> [Source document]
╭──
United States District Court, C.D. Illinois
Feb 8, 2006
Case No. 04-1360 (C.D. Ill. Feb. 8, 2006)

Opinion

Case No. 04-1360.

February 8, 2006


ORDER


On August 25, 2005, the jury issued its verdict in favor of Defendant Sappington. Judgment was entered, and Plaintiff's Motion for a New Trial was denied. Defendant Sappington subsequently submitted his Bill of Costs pursuant to Federal Rule of Civil Procedure 54(d), seeking to recover $11,417.49. Plaintiff makes general objections to any award of costs and also objects to several specific items in the Bill of Costs. For the reasons stated herein, Plaintiffs' objections are allowed in part and rejected in part, resulting in an award of costs in the amount of $7,278.81.

Discussion

"[C]osts . . . shall be allowed as of course to the prevailing party unless the court otherwise directs. . . ." Fed.R.Civ.P. 54(d)(1). The costs that may be recovered pursuant to Rule 54(d)(1) are specified in 28 U.S.C. § 1920. See Crawford v. Fitting Co. v. J.T. Gibbons, Inc., 482 U.S. 437, 441 (1987). They include: (1) fees of the clerk and marshal; (2) fees of the court reporter; (3) fees and disbursements for printing and witnesses; (4) fees for exemplification and copies of "papers necessarily obtained for use in the case"; (5) docket fees; and (6) compensation of court appointed experts and interpreters. 28 U.S.C. § 1920.

Rule 54(d) creates a strong presumption favoring the award of costs to the prevailing party. See Weeks v. Samsung Heavy Indus. Co., Ltd., 126 F.3d 926, 945 (7th Cir. 1997). "The presumption is difficult to overcome, and the district court's discretion is narrowly confined — the court must award costs unless it states good reasons for denying them." Id. (citation omitted). The losing party must affirmatively demonstrate the prevailing party is not entitled to costs. See M.T. Bonk Co. v. Milton Bradley Co., 945 F.2d 1404, 1409 (7th Cir. 1991).

I. GENERAL OBJECTIONS

Robinson first argues that no costs should be awarded because the Attorney General's Office should not have been involved in this case, as she was also an employee of the State of Illinois. With all due respect, this argument, which is unsupported by any citation to relevant authority, does not overcome the presumption that costs should be awarded and is not a basis for declining an award of costs.
╰──
> [Tasks to carry out]
**1.** In the court order on costs, rename "jury" as "panel" and give the passage again. Begin at the words "Case No. 04-1360." and stop after "amount of $7,278.81.".
**2.** Answer these questions from the court order on costs:
(a) What amount did Defendant Sappington seek to recover in his Bill of Costs?
(b) What amount of costs did the court award?
(c) Which statute specifies the costs that may be recovered under Rule 54(d)(1)?
**3.** Pick up the court order on costs after its last sentence and carry it forward.

> [Material]
╭──
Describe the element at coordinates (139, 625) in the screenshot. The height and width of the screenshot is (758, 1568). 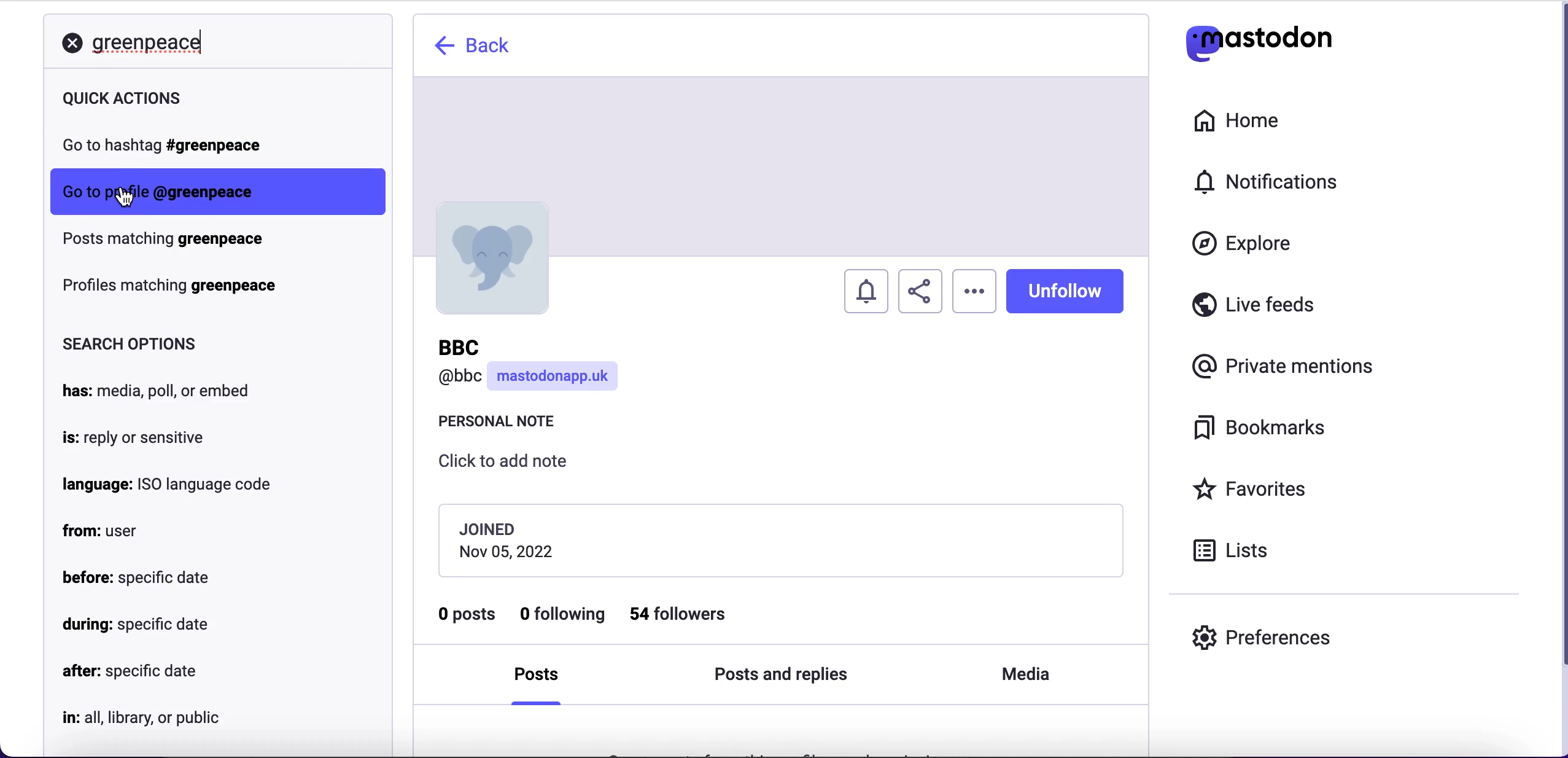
╰──
> [Answers to the exercises]
**1.**
Case No. 04-1360.

February 8, 2006


ORDER


On August 25, 2005, the panel issued its verdict in favor of Defendant Sappington. Judgment was entered, and Plaintiff's Motion for a New Trial was denied. Defendant Sappington subsequently submitted his Bill of Costs pursuant to Federal Rule of Civil Procedure 54(d), seeking to recover $11,417.49. Plaintiff makes general objections to any award of costs and also objects to several specific items in the Bill of Costs. For the reasons stated herein, Plaintiffs' objections are allowed in part and rejected in part, resulting in an award of costs in the amount of $7,278.81.

**2.**
(a) $11,417.49
(b) $7,278.81
(c) 28 U.S.C. § 1920

**3.**
Robinson next suggests that the Court should decline to award costs because the case resulted in a significant change in sexual harassment law in this Circuit as it was the first time that the Court of Appeals held that constructive discharge caused by a supervisor can constitute a tangible employment action for purposes of a sexual harassment claim. Again, Robinson does not cite, and the Court is otherwise unaware of, any case law indicating that a plaintiff that creates or clarifies the law but is ultimately unsuccessful cannot be expected to satisfy an award of costs to the prevailing party.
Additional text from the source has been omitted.